Islam
lebih mengutamakan kualitas ibadah dari pada kuantitas ibadah. Sederhana namun
bagus, lebih berharga dari pada banyak namun tanpa nilai. ALLAH berfirman,
"Sesungguhnya
Kami telah menjadikan apa yang di bumi sebagai perhiasan baginya, agar Kami
menguji mereka siapakah di antara mereka yang terbaik perbuatannya" (QS Al-Kahfi: 7)
Di
ayat lain, ALLAH juga berfirman,
"(Dialah)
yang menjadikan mati dan hidup, supaya Dia menguji kamu, siapa di antara kamu
yang lebih baik amalnya" (QS Al-Mulk: 2)
Al-Hafidz
Ibnu Katsir mengatakan,
ALLAH
menguji kalian siapa diantara kalian yang paling bagus amalnya.
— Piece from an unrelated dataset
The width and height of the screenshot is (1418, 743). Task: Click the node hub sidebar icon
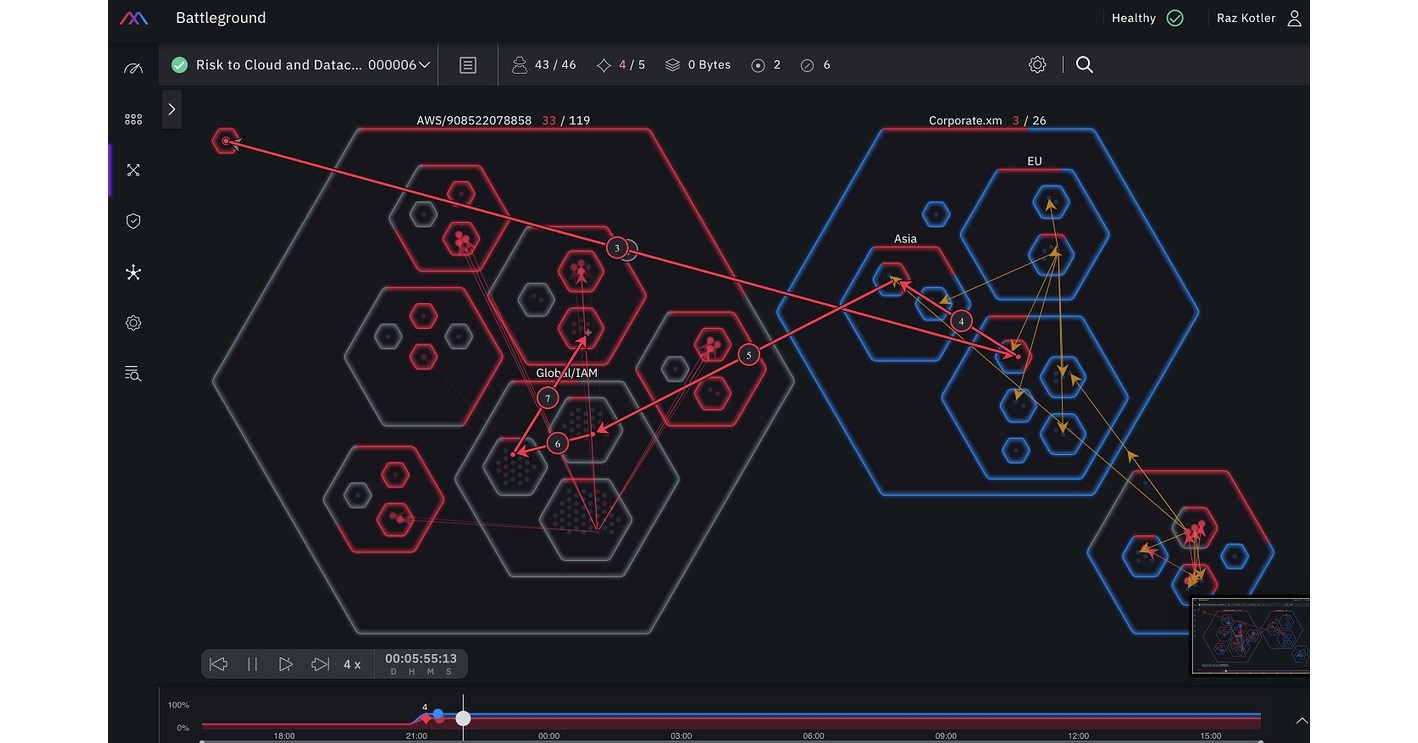133,272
ALLAH tidak
berfirman, ’siapa yang paling banyak amalnya’ namun yang ALLAH firmankan,
’Siapa yang paling bagus amalnya.’ Dan amal belum disebut bagus, hingga
dikerjakan dengan ikhlas karena ALLAH dan sesuai petunjuk syariat Rasulullah shallallahu
‘alaihi wa sallam. Jika tidak ada salah satu dari dua syarat ini, maka amal itu
statusnya batal dan hilang.
Oleh
karena itu, para ulama sahabat, lebih menyukai bersikap sederhana ketika
beramal. Dari pada berlebihan, namun tidak sesuai sunah. Karena mereka
memahami, kualitas amal lebih diutamakan dari pada kuantitasnya.
Orang
yang mengerjakan tarawih dengan ngebut, sementara mereka tidak bisa
thumakninah, tidak bisa khusyu, tidak bisa menikmati ibadahnya, tidak bisa
menghayati apa yang dibaca imam, merasa sangat tertekan ketika shalat, dst.
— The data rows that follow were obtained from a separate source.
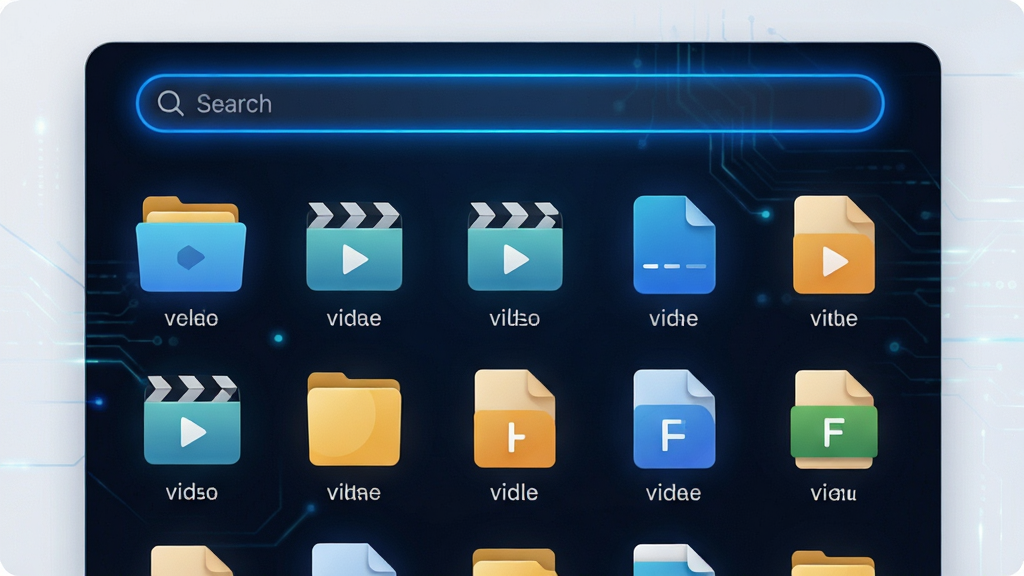The width and height of the screenshot is (1024, 576).
Task: Click the vitbe text label
Action: point(834,319)
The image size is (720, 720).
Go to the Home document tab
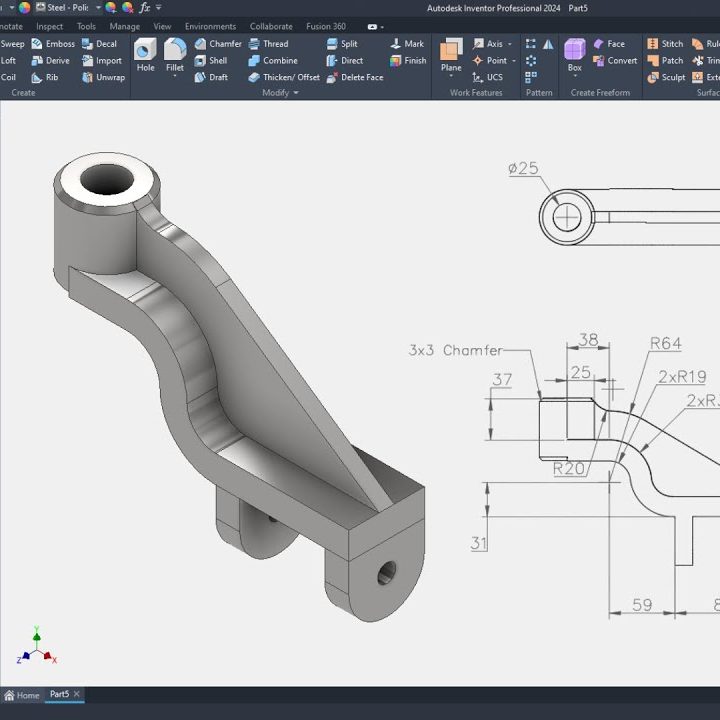pos(22,695)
semua ini indikasi bahwa shalatnya sangat tidak berkualitas. Jika alasannya
hanya untuk mengejar target puluhan rakaat, berarti dia mengorbankan kualitas,
demi mewujudkan kuantitas. Anda bisa perhatikan, apa yang bisa diharapkan dari
model shalat semacam itu?
Kedua,
lebih dari masalah di atas, orang yang mengerjakan shalat, namun dia tidak
thumakninah, shalatnya batal dan tidak dinilai.
Tuma’ninah
dalam setiap gerakan rukun shalat merupakan bagian penting dalam shalat yang
wajib dilakukan. Jika tidak tuma’ninah maka shalatnya tidak sah. Dalil yang
menunjukkan wajibnya tumakninah, Hadist
Musi’ fi Shalatih (orang yang shalatnya salah). Diceritakan oleh Abu Hurairah radhiyallahu
‘anhu, bahwa suatu ketika ada seseorang yang masuk masjid kemudian shalat dua
rakaat. Seusai shalat, orang ini menghampiri Nabi shallallahu ‘alaihi wa sallam
yang saat itu berada di masjid. Ternyata Nabi menyuruh orang ini untuk
mengulangi shalatnya. Setelah diulangi, orang ini balik lagi, dan disuruh
mengulangi shalatnya lagi. Ini berlangsung sampai 3 kali. kemudian Nabi shallallahu
‘alaihi wa sallam mengajarkan kepadanya cara shalat yang benar. Ternyata
masalah utama yang menyebabkan shalatnya dinilai batal adalah kareka dia tidak
tumakninah. Dia bergerak rukuk dan sujud terlalu cepat. (HR Bukhari 757,
Muslim 397, dan yang lainnya)
Hadis
dari Hudzifah radhiyallahu ‘anhu bahwa beliau pernah melihat ada orang yang
tidak menyempurnakan rukuk dan sujud ketika shalat, dan terlalu cepat. Setelah
selesai, ditegur oleh Hudzaifah, “Sudah berapa lama anda shalat semacam ini?”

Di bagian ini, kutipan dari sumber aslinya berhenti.